▼▼▼
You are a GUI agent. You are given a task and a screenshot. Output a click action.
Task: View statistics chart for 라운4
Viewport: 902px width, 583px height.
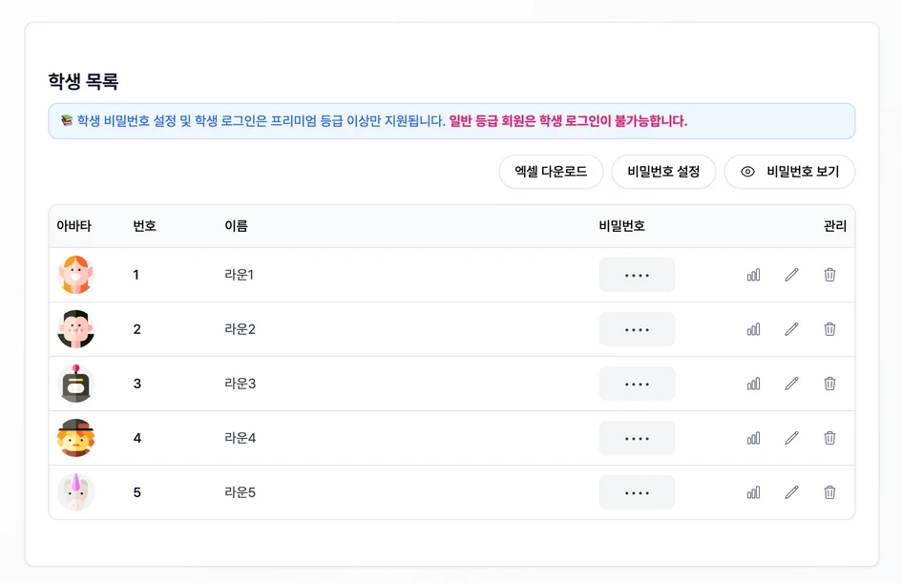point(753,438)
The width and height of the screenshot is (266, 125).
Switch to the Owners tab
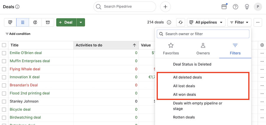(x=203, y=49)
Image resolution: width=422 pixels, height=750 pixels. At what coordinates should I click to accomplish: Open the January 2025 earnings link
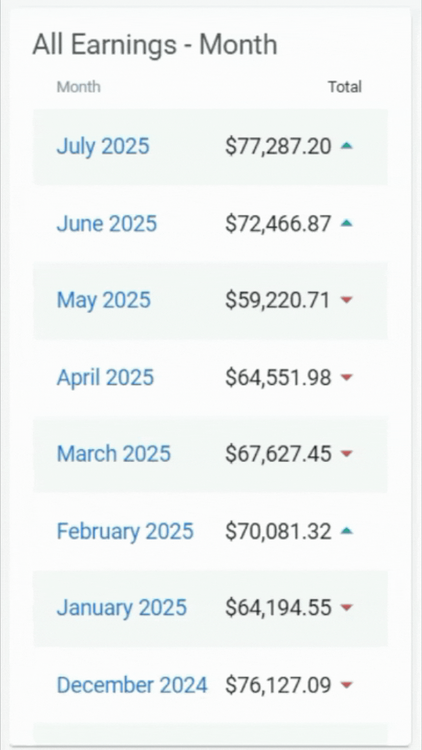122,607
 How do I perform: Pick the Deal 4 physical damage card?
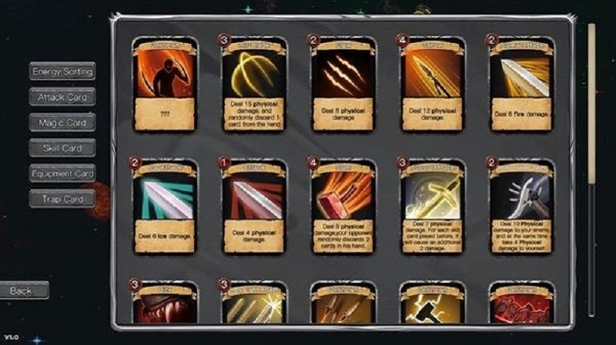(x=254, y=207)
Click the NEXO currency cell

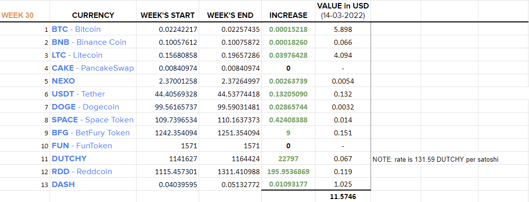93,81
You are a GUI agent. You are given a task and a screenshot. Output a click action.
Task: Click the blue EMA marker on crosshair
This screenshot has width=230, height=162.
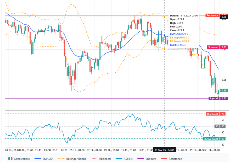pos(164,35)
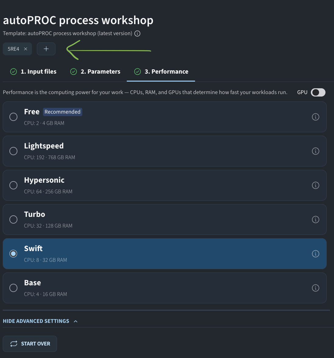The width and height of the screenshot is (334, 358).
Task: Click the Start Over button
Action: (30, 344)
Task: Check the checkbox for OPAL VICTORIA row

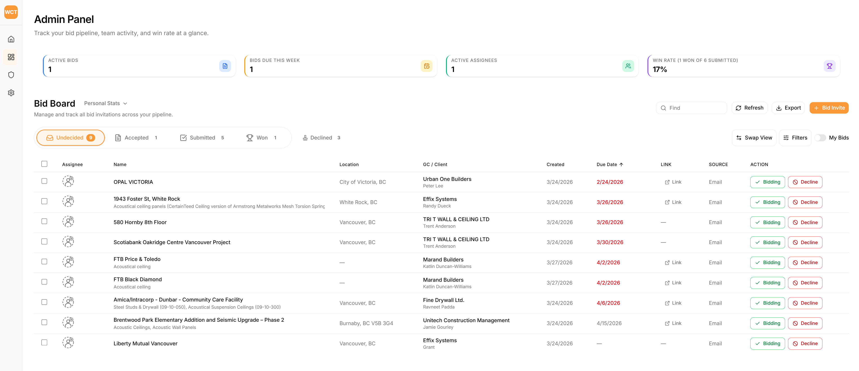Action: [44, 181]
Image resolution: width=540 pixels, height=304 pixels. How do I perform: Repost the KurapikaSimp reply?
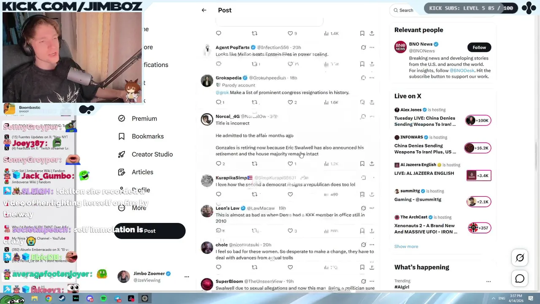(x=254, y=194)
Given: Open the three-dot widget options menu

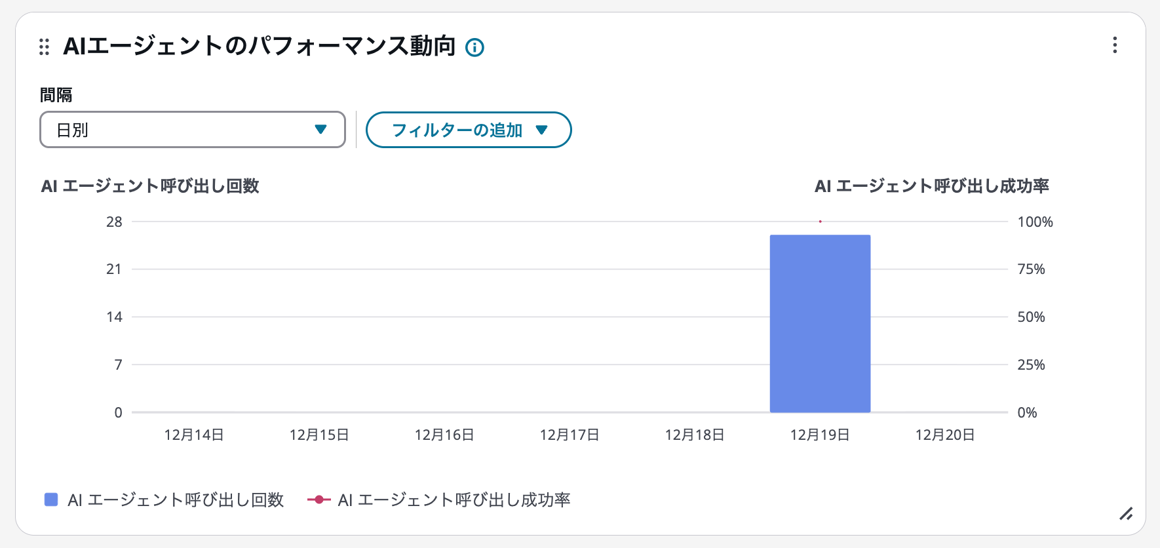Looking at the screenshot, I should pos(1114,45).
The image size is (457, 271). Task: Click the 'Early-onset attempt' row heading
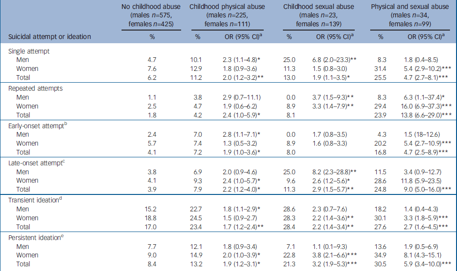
▲▲▲
▼▼▼
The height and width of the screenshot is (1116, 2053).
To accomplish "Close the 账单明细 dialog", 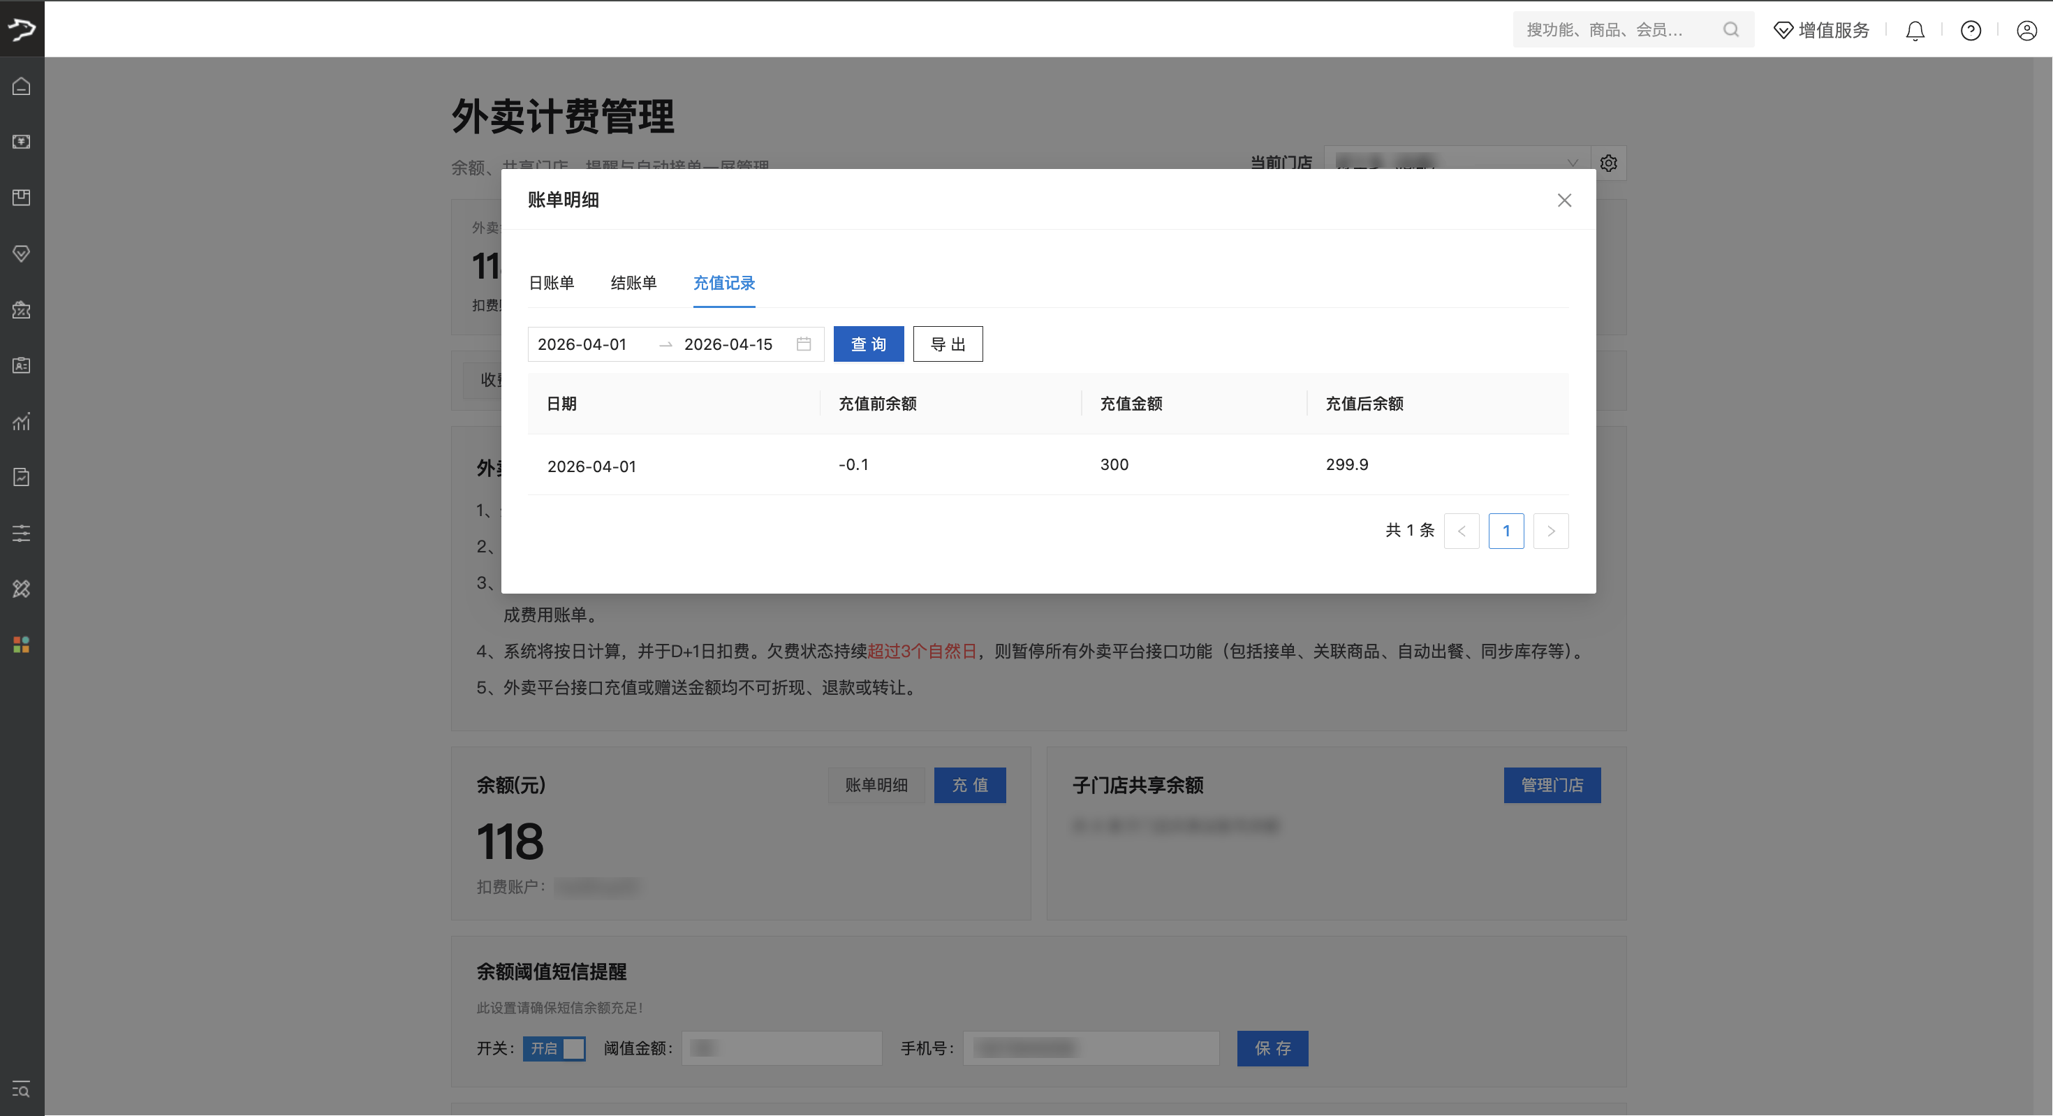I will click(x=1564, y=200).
▲▲▲
▼▼▼
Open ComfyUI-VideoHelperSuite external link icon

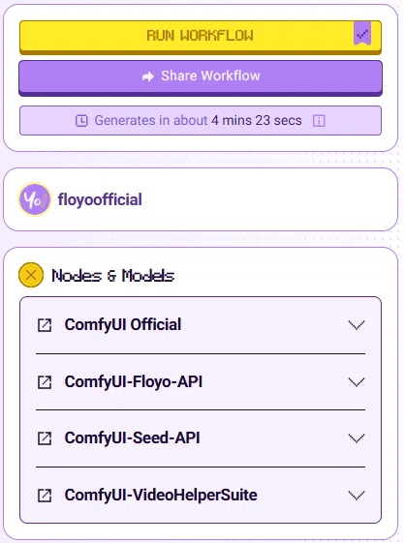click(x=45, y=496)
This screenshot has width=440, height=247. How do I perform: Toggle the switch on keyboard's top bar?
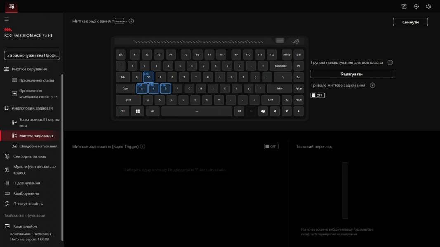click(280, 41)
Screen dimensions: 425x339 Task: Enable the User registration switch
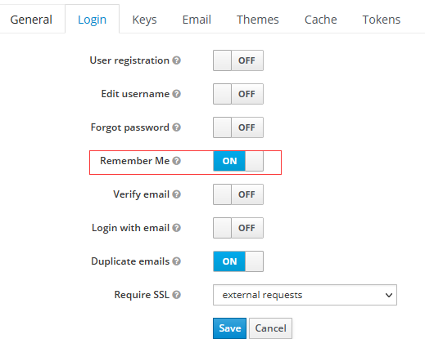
▲▲▲
Please reproduce the records, everything from the line containing "How do I perform: Pick" down to the line containing "The image size", substituting "tick box" for "checkbox" and keeping all else unchanged. Leave the pictures out of your answer.

[WRITTEN RESPONSE]:
 How do I perform: Pick the Deal 4 physical damage card?
(x=254, y=207)
Click the NEXO currency cell

93,81
You are a GUI agent. You are given a task and a screenshot. Output a click action.
Task: Click the blue EMA marker on crosshair
This screenshot has width=230, height=162.
pos(164,35)
The width and height of the screenshot is (334, 358).
Task: Click the Start Over button
Action: (30, 344)
Task: Check the tick box for OPAL VICTORIA row

Action: [44, 181]
Image resolution: width=540 pixels, height=304 pixels. How do I perform: Repost the KurapikaSimp reply?
(x=254, y=194)
Given: Open the three-dot widget options menu

Looking at the screenshot, I should pos(1114,45).
The image size is (457, 271). Task: Click the 'Early-onset attempt' row heading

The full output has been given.